父は、純血の家系に生まれたスクイブ、魔法を使えない魔法族の一人だった。
でも世間では魔法使いで通っていた。
くしゃくしゃの黒髪がトレードマークのポッターの家系には珍しくキューティクル艶々でコシのある真っ直ぐな髪をしていた父。

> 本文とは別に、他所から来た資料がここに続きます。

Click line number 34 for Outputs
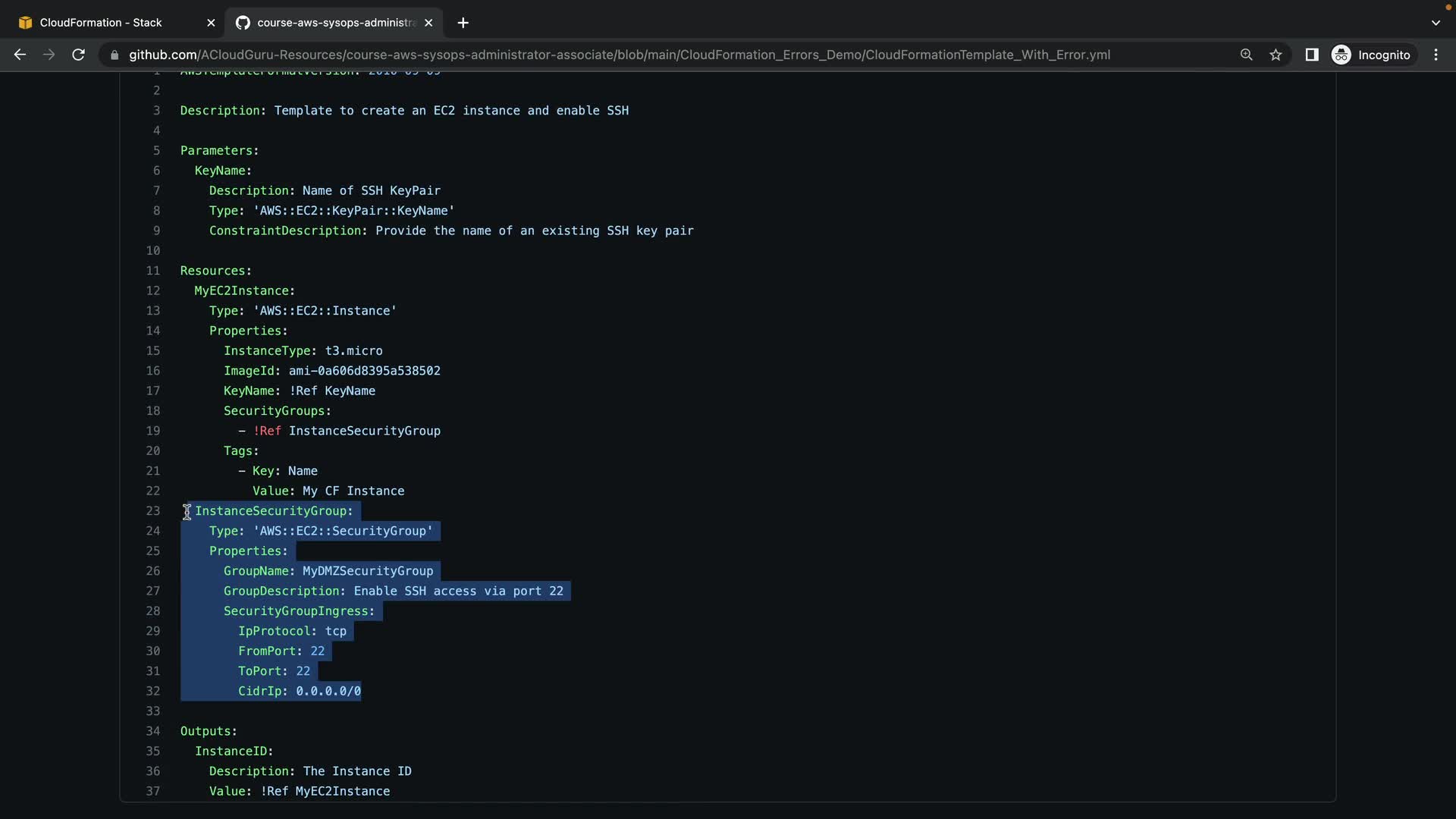 (153, 731)
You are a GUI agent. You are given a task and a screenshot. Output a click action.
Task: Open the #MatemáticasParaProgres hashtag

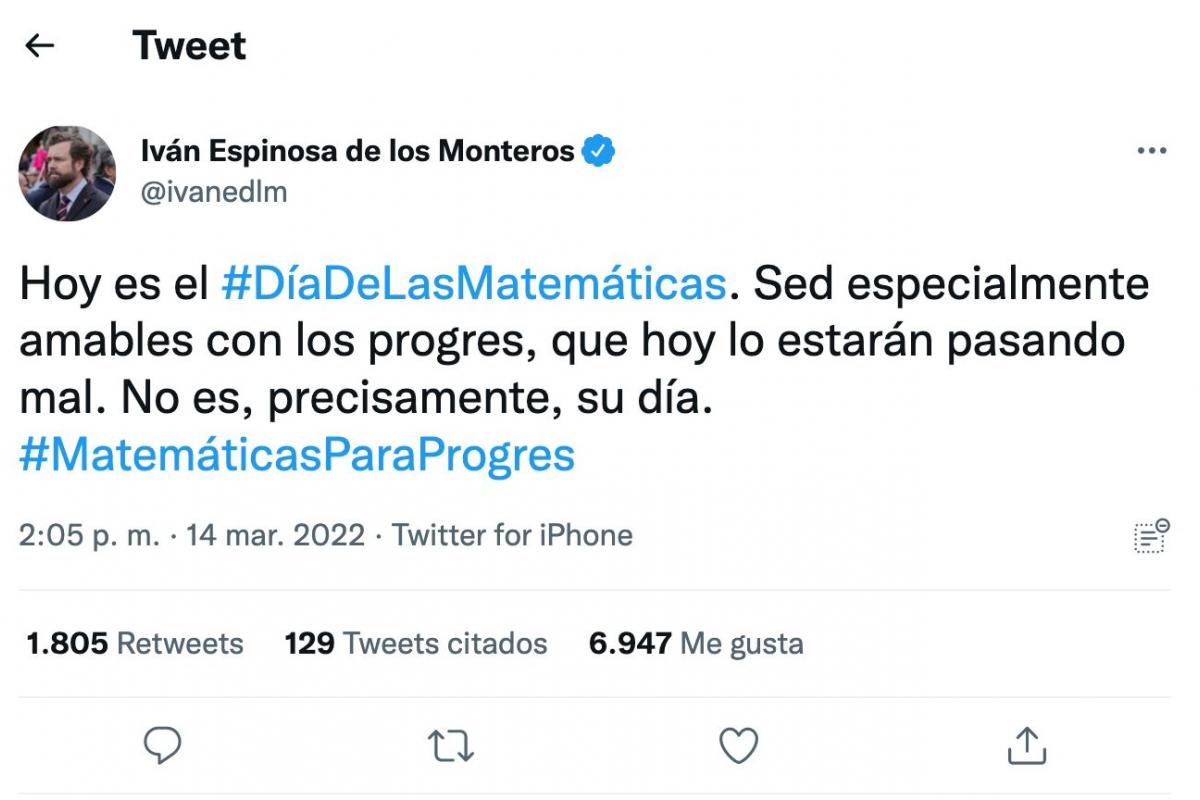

どうやらこれが魔法力の象徴らしいと、子供のころよく髪をいじられた。
魔法が使えない彼はそれでも魔法使いの友達がたくさんいた。
父を良く思わない連中は、父のうそを暴こうと魔法勝負を持ちかけることがあった。
友達たちは巧く立ち回り父がスクイブだと気づかせなかった。
あるときは決闘沙汰にまでなりながら、父の代わりに勝負を買って出、勝利し「ポッターに挑戦するなら俺たち全員と勝負してからにろ」と啖呵をきった。
父の友達たちをみて、友に対する振舞い方を学んだ。
友人たちは父が好きだった。父も友人たちを好きだった。
魔法は使えないけれど人を魅了することにかけては優れた魔法使いの父。
自分の才能を武器に友と妻と財産と息子を得た父。
彼は近日中に超えたい壁だ。
「……」
それが、今……いなくなろうとしている。
ベッドに向かい一歩足を踏み出して絨毯につまずいた。
床に手足をついたまま、起き上がれなかった。
やっと立ち上がると廊下を走るけたたましい足音。
「ポッター ― 」
黒髪の紳士が一人、煙の上がっている丸底フラスコを片手に飛び込んできた。
「ポッター!!生きてるかポッター!!」
「……」
ポッター、ポッターと連呼しながら、紳士はベッドに歩み寄ろうとして後ろに引っ張られた。
「うう」
開いたドアに凭れ掛かり父の親友が乱入紳士を睨みつけながら『前進停止』の呪文を唱えていた。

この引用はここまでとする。